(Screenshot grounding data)
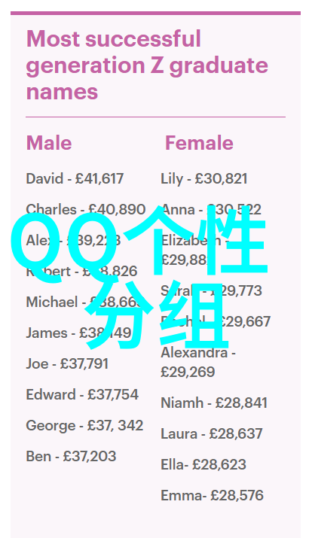
Task: Click the Joe - £37,791 entry
Action: pyautogui.click(x=67, y=363)
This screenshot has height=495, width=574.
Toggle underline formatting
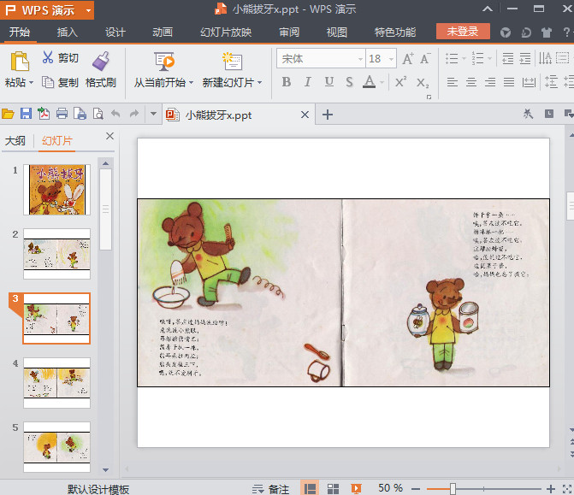tap(328, 82)
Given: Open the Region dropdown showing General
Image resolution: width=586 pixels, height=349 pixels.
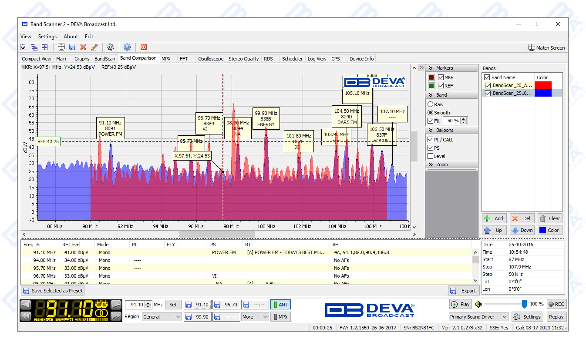Looking at the screenshot, I should [162, 317].
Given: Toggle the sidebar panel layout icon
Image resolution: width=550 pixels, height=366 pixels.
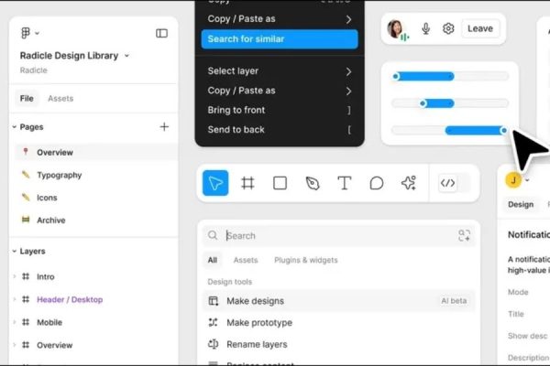Looking at the screenshot, I should tap(161, 33).
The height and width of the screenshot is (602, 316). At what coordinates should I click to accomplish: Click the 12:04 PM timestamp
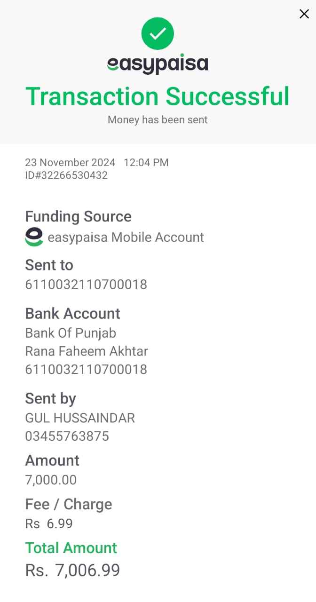click(x=146, y=163)
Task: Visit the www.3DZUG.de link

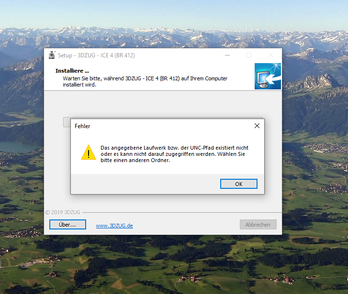Action: coord(114,226)
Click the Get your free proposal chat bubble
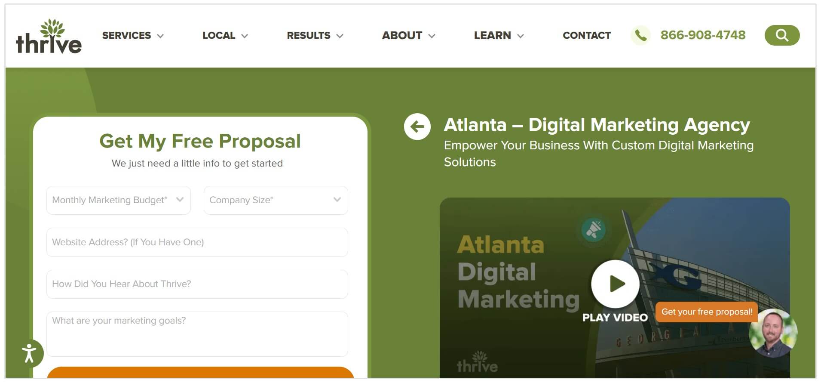This screenshot has width=821, height=383. coord(706,312)
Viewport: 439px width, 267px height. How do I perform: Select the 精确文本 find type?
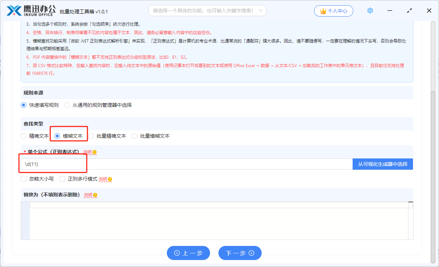(x=24, y=136)
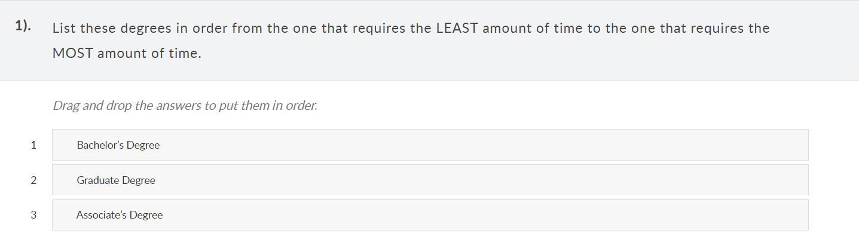Click the word "Degree" in the Graduate row
The height and width of the screenshot is (249, 859).
click(x=139, y=180)
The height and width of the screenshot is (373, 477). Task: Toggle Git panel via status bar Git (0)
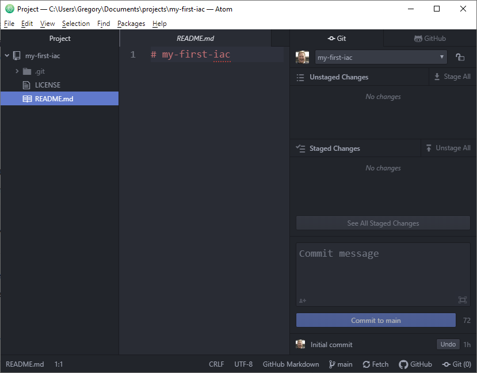457,364
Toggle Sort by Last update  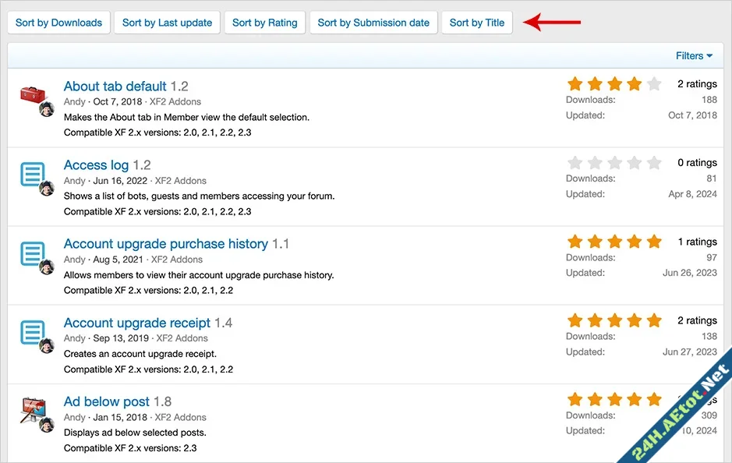[x=167, y=23]
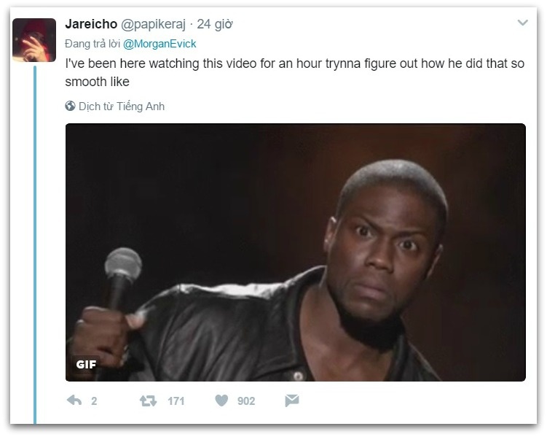
Task: Retweet this tweet using the retweet icon
Action: point(149,401)
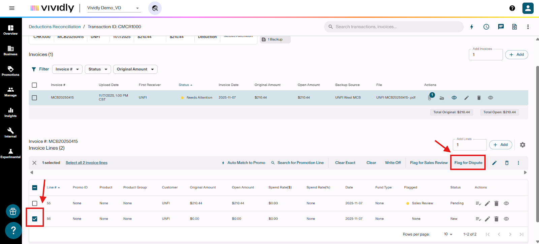Viewport: 539px width, 244px height.
Task: Check the line 55 checkbox
Action: [x=35, y=203]
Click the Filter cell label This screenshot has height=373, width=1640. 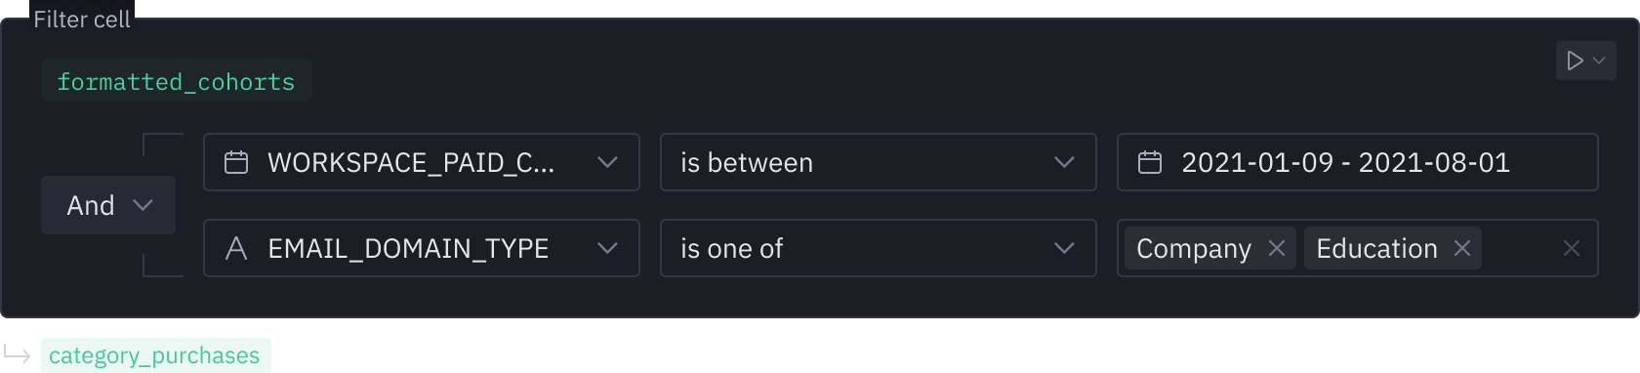click(x=82, y=20)
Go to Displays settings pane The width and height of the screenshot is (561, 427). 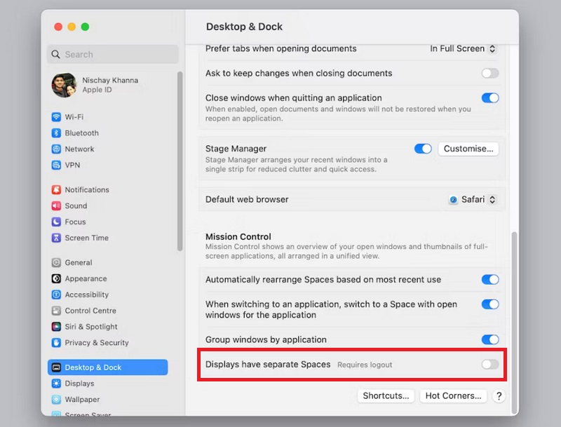[79, 384]
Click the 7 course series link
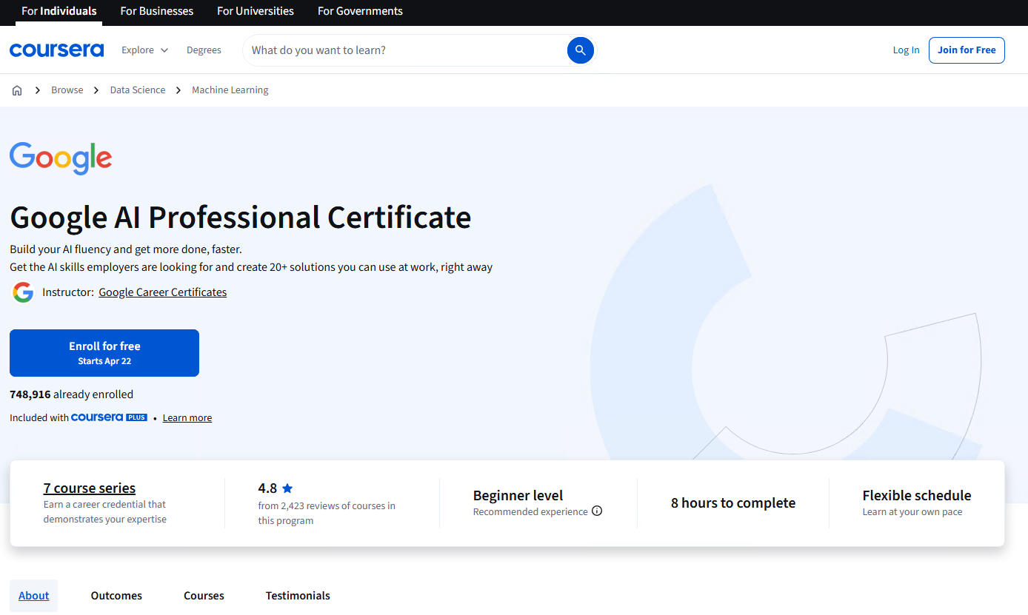This screenshot has width=1028, height=615. click(x=90, y=488)
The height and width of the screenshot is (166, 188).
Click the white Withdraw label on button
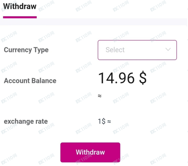coord(90,152)
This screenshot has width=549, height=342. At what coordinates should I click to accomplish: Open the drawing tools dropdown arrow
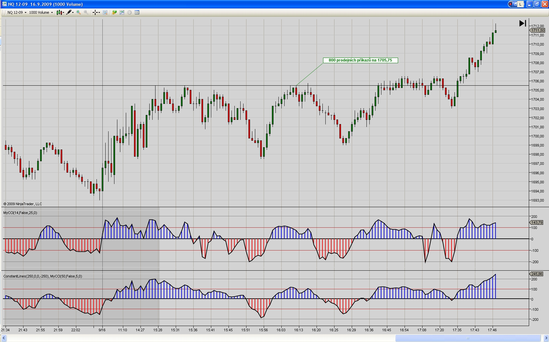pyautogui.click(x=73, y=13)
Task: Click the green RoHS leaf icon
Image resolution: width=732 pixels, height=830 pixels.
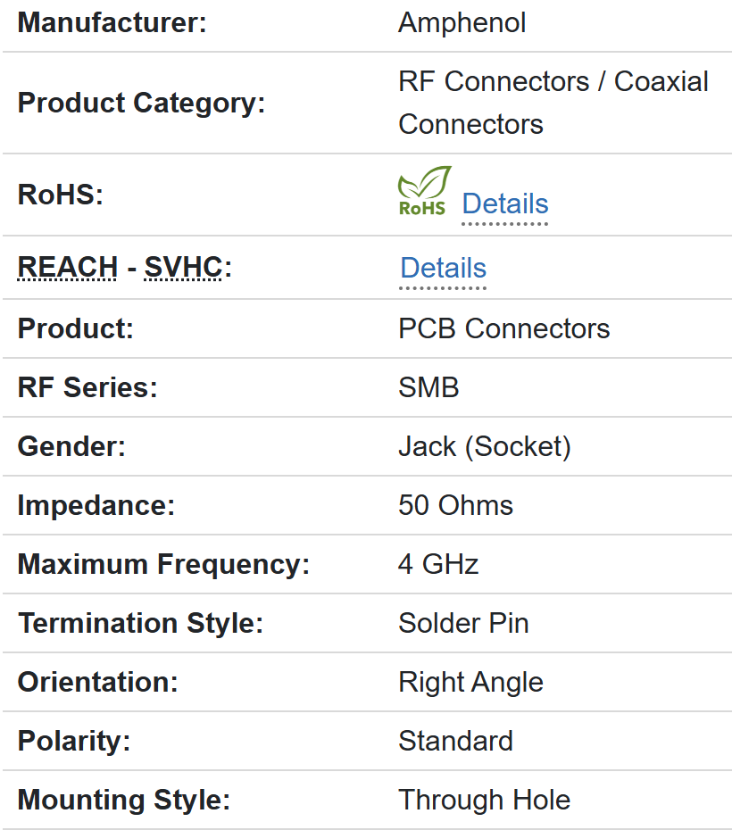Action: 424,190
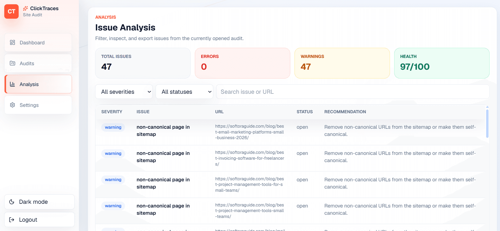Open the Settings page
The image size is (500, 231).
point(38,105)
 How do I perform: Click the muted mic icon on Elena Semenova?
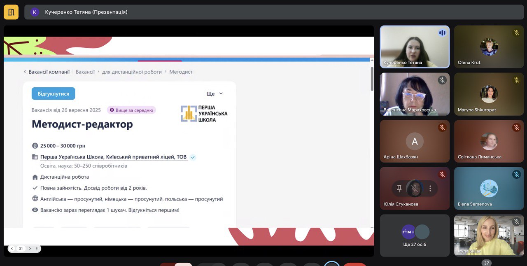pyautogui.click(x=516, y=175)
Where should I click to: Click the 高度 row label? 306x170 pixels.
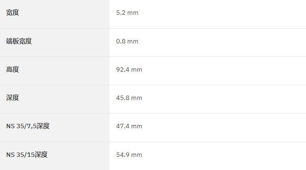(x=12, y=69)
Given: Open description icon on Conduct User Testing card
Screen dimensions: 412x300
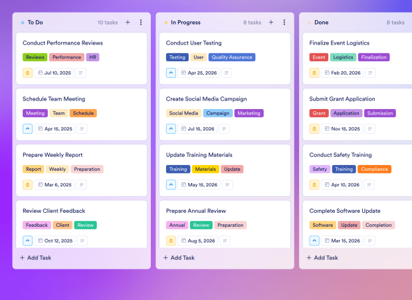Looking at the screenshot, I should click(227, 73).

#### [Assignment]
The answer should consist only of the lines from the line with "The height and width of the screenshot is (166, 188)." through the last line of the data, repeated exactly; pictures stay out.

#### [Problem solution]
The height and width of the screenshot is (166, 188).
Click the white Withdraw label on button
coord(90,152)
This screenshot has width=549, height=342. At what coordinates should I click to accomplish: Open the drawing tools dropdown arrow
pyautogui.click(x=73, y=13)
Task: Click the green RoHS leaf icon
Image resolution: width=732 pixels, height=830 pixels.
Action: 424,190
Open the Settings page
The image size is (500, 231).
point(38,105)
 How do I perform: Click the muted mic icon on Elena Semenova?
pyautogui.click(x=516, y=175)
Where should I click to: Click the 高度 row label? 306x170 pixels.
(x=12, y=69)
Given: Open description icon on Conduct User Testing card
Screen dimensions: 412x300
Looking at the screenshot, I should click(227, 73).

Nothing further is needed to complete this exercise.